Welwyn here gives us a forceful adaptation of Edgar Wallace’s thriller, which provides an ideal vehicle for Bela Lugosi’s first British film (sic). He is seen as Dr. Orloff, head of a small insurance company, whose speciality is to take out policies on the lives of certain persons, drown them and throw their bodies in the Thames, collecting heavily from the underwriters. His latest victim, however, leads Scotland Yard to suspect murder, and, with the aid of the dead man’s daughter, the police are able to unmask Orloff at a blind home, which he ran as a cover to his activities, although not before he has been killed at the hands of a blind monster who has helped him.

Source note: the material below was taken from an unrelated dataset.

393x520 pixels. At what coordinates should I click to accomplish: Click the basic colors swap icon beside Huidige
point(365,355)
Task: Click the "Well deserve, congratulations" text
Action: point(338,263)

There are definite thrills and chills in the picture, yielded mainly by the deformed monster who puts Orloff’s victims out of the way, although he fails when he tries his hand at the girl, the Scotland Yard inspector arriving just in time. The climax, too, at which the monster turns the table against his master, is timed to yield the right suspense, with the fate of the girl undecided to the last.

Apart from Lugosi, there is a smooth portrayal by Hugh Williams as the inspector, Greta Gynt is very pleasant as the girl, Edmund Ryan provides the lighter touch as an American detective, while Wilfred Walter is brilliantly disguised as the blind monster.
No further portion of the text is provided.